Opinion

Estado laico

Jesús Antonio Camarillo

2015-06-26

La noción de “Estado laico” envuelve muchos elementos, sin embargo, podríamos referirnos a tres medulares: la histórica separación entre el Estado y las iglesias; el ámbito de la autonomía y libertad de las personas, y el vínculo de la laicidad con la igualdad.

Me interesa en esta pieza traer a colación la idea del Estado laico en medio de la discusión sobre el denominado “matrimonio igualitario”. Hace unos días, la Suprema Corte de Justicia de la Nación determinó la inconstitucionalidad de las codificaciones civiles de las entidades federativas que restrinjan la finalidad del matrimonio a la procreación de la especie y que pretendan fijar como requisitos del matrimonio las preferencias sexuales de quienes pretendan contraerlo. En ese sentido, la corte ha sido enfática en que ambos parámetros son discriminatorios al excluir injustificadamente a aquellas parejas que se ubican en supuestos distintos a las parejas heterosexuales.
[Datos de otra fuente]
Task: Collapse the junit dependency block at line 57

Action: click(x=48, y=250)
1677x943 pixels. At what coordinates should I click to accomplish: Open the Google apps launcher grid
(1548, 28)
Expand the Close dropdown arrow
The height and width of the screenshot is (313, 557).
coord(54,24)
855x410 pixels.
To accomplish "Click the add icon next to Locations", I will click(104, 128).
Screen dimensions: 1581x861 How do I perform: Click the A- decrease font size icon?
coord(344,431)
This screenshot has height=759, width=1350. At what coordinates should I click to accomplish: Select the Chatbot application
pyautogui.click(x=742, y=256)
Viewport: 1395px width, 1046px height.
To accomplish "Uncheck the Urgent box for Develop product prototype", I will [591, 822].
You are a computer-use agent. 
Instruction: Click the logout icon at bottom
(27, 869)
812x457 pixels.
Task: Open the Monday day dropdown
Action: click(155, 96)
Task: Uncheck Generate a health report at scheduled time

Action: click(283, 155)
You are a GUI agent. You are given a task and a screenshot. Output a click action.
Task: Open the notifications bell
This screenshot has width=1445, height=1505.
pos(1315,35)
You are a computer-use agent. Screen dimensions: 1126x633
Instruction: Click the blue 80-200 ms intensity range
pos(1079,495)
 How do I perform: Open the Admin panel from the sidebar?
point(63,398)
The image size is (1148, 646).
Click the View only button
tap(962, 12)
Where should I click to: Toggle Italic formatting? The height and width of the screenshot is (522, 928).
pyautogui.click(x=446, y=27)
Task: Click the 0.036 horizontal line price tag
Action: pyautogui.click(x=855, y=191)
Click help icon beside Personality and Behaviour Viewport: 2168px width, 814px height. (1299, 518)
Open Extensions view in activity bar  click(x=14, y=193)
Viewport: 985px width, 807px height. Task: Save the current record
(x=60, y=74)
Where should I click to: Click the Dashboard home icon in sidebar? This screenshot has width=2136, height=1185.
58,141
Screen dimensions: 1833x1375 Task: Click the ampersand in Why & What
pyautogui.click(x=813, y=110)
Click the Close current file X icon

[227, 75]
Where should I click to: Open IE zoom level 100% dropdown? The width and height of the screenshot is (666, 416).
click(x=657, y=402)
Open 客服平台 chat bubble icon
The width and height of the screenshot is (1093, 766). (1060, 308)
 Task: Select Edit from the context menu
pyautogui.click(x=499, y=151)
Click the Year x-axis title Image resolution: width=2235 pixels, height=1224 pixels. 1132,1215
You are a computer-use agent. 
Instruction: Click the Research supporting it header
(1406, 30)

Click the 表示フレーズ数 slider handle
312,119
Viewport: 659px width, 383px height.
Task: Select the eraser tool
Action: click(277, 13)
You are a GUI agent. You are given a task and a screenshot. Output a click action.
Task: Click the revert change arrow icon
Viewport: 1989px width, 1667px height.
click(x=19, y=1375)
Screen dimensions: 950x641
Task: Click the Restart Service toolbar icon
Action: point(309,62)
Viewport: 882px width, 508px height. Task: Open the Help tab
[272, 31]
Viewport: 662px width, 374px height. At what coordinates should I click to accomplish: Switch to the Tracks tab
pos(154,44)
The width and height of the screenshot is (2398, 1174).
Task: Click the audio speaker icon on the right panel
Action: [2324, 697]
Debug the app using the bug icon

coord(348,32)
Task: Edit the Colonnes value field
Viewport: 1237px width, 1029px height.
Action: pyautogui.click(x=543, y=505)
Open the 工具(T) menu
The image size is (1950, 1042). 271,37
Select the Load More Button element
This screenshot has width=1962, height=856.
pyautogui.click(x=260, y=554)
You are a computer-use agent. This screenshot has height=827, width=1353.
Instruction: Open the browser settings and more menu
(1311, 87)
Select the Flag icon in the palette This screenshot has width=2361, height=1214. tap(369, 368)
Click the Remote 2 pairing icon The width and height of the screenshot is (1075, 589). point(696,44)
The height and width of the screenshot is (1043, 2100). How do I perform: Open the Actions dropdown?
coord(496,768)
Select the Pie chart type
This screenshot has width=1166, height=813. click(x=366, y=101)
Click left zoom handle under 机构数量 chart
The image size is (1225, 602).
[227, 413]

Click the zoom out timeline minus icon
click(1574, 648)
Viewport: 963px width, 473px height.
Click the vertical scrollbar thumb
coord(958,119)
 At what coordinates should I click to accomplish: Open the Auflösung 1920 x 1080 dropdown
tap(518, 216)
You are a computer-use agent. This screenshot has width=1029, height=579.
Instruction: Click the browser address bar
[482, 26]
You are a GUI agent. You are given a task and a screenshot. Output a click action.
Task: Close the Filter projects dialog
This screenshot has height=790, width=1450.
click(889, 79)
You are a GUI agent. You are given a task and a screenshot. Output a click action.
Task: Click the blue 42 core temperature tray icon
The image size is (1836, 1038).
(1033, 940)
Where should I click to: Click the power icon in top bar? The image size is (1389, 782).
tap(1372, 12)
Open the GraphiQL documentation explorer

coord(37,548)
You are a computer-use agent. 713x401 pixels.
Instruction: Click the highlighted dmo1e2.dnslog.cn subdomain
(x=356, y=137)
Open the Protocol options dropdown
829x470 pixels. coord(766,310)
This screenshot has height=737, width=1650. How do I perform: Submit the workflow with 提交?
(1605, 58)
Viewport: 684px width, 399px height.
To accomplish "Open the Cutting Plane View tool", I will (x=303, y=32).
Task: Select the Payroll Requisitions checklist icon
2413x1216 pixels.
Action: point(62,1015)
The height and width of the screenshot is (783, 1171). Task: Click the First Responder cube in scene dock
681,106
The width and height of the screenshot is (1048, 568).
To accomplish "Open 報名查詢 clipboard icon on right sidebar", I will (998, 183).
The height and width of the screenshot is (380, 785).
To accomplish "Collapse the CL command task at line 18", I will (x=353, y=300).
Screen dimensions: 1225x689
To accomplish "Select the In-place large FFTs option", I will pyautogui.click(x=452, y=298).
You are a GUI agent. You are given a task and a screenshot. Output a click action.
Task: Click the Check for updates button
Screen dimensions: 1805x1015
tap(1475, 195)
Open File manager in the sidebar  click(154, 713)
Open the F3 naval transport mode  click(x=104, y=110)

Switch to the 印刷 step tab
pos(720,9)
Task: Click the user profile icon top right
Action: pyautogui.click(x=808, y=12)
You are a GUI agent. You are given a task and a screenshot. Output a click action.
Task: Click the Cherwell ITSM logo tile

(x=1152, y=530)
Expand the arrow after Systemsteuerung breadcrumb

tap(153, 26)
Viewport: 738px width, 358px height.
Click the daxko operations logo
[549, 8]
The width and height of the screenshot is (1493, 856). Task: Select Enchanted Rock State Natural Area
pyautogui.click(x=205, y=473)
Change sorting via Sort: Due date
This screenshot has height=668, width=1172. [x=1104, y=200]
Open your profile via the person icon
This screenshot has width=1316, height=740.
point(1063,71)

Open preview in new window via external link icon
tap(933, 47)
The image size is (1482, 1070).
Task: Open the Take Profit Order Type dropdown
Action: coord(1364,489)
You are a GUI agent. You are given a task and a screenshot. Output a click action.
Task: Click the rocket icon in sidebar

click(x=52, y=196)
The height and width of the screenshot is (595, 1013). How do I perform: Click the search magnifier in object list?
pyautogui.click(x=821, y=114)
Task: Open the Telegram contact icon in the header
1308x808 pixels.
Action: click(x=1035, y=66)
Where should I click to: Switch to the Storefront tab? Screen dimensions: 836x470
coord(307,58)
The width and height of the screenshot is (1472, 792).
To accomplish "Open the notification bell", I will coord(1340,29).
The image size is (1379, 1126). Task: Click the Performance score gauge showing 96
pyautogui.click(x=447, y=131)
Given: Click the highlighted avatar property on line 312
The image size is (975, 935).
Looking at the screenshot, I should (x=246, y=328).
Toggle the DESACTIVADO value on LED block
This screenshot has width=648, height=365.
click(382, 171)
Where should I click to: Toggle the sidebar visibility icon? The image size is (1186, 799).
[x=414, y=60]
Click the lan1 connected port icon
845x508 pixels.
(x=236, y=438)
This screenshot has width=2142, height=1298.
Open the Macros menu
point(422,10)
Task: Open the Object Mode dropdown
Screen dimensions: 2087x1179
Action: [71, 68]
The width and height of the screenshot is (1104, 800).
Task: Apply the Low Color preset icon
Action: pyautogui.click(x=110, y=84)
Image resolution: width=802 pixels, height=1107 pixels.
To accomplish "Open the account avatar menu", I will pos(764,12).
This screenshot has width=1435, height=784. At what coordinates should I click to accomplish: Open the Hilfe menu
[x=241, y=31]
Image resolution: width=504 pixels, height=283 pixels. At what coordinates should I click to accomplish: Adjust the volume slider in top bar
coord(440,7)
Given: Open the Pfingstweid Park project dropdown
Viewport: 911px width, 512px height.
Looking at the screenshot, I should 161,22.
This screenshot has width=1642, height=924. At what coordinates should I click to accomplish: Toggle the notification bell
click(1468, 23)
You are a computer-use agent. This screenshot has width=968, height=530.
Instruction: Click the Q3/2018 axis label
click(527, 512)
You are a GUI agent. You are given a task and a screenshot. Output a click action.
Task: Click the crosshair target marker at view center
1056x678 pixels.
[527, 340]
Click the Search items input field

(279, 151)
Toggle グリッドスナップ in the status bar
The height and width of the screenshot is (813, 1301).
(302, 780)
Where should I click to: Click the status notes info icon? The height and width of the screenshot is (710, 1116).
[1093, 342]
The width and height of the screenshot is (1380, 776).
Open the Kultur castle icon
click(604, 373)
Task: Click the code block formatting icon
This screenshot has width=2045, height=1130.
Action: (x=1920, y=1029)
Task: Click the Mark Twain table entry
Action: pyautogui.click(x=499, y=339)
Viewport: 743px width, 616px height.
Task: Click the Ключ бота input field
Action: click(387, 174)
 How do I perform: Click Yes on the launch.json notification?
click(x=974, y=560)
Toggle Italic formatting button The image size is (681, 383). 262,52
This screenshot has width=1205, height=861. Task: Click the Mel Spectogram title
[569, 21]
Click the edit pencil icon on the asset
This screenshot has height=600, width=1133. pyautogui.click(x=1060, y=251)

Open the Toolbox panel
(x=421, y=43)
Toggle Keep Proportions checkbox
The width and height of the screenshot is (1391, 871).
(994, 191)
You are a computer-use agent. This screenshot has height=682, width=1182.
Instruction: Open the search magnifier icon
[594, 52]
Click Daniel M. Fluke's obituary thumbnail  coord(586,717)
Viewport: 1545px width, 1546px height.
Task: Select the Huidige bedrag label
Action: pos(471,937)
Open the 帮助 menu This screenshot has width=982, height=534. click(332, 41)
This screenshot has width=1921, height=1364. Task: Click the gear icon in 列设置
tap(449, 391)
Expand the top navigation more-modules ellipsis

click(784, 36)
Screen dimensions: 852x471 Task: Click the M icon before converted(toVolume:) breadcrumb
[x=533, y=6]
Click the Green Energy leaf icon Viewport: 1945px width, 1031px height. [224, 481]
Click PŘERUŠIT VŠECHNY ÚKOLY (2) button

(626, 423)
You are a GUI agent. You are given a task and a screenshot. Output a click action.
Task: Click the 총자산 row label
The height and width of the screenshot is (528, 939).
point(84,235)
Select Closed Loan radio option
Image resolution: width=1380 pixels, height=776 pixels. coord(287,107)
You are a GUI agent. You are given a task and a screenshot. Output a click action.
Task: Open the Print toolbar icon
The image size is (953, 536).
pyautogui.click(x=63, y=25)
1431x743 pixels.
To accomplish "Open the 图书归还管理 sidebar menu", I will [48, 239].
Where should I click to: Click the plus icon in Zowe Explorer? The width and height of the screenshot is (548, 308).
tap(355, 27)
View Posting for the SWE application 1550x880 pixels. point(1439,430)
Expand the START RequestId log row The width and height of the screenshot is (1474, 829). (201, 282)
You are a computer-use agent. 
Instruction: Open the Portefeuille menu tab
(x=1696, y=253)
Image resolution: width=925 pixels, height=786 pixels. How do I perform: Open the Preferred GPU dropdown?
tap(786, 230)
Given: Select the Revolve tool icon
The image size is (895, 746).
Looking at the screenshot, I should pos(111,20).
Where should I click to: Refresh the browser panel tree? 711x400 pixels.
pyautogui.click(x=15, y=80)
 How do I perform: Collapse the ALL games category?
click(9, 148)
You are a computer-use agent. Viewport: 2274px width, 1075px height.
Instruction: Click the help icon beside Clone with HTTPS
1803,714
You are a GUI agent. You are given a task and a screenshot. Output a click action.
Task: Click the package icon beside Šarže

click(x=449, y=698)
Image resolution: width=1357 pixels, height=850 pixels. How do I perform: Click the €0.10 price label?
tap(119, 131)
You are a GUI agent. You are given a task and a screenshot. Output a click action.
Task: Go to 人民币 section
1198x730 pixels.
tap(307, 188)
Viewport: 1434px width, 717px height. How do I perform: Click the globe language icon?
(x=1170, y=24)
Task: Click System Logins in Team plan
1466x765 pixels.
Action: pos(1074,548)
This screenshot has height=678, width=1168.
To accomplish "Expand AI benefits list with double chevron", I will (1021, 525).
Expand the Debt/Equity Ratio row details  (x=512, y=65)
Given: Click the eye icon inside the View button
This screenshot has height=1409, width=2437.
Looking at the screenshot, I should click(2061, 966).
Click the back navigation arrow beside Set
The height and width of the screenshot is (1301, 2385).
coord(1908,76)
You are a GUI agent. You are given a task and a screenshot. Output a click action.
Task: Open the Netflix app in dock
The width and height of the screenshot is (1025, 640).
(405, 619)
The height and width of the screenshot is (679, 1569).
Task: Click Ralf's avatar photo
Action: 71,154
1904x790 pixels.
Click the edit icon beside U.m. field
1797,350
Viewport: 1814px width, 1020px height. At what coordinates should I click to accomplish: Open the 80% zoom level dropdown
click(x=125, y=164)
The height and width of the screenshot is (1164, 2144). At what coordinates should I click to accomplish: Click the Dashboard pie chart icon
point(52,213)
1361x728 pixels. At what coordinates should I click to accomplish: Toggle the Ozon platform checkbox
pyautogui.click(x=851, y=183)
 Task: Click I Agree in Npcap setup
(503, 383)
Mi interés en rescatar la noción del Estado laico en este tema está relacionado con la idea de que la laicidad se construye todos los días, sobre todo en sede constitucional y en sede deliberativa. Con esto me refiero a que nuestras instituciones ya no pueden retroceder a la idea de un Estado “confesional” regulado por supuestas verdades absolutas y trascendentes, cuando menos no en los dominios de los Estado reputados como democráticos.

El asunto al que tanto revuelo se ha dado es un asunto de derechos básicos. No es un asunto de fe o de creencias. Y por supuesto, el alcance y los límites de los derechos se discuten con reglas argumentativas claras que permitan optimizar los escenarios donde eventualmente ciertos derechos colisionen con otros. Pero no se puede discutir trayendo consigo un costal cargado de dogmas y pasando de una falacia a otra.

El dogmatismo lo refiero a una actitud francamente deplorable en el que los poseedores de la verdad absoluta se quieren apropiar hasta de los usos del lenguaje al considerar un supuesto vínculo necesario entre lenguaje y naturaleza. Así,  dicen ellos, el matrimonio debe ser sólo entre un hombre y una mujer y con el claro propósito de procrear la especie. Esa supuesta transición de la naturaleza al valor, y luego de ahí a la norma, jamás la justifican racionalmente. Manifiestan su fe, explicitan su creencia, pero no aportan argumento alguno. Sólo el dogma.

Y por supuesto, en una Estado laico, el mundo de las creencias de cada quien debe respetarse. Pero la cuestión de los derechos en ese escenario de laicidad ya es otro. Lo es desde el surgimiento del Estado moderno. La lucha por los derechos es una que se articula todos los días tratando de ganar los mejores espacios para la convivencia, la libertad y la igualdad. Mis credos ya no pueden ubicarse por encima de los derechos básicos de nadie y el Estado no puede estar ya a estas alturas sirviendo de comparsa a quienes históricamente se han opuesto al progreso racional de la civilización.

Si el legislador, salvo contadas excepciones, ha sido timorato y no ha querido entrarle al quite en la deliberación sobre la temática que nos ocupa, es de aplaudir que sean los máximos órganos jurisdiccionales los que den la cara, en un panorama en el que se quiera o no la figura del Estado laico irrumpe en franca antítesis del Estado confesional, sedicente portador de la verdad absoluta, eterna e inmutable.

Recordemos que, después de todo, la laicidad es también una defensa de la bandera de la pluralidad ante quienes seguirán pretendiendo imponer el estandarte anacrónico de las condiciones únicas y totales.

Los retos que el Estado laico afronta son cotidianos y por ello debe ponerse a prueba como precondición y esquema de explicitación conceptual necesario para la garantía y satisfacción de los derechos de todos.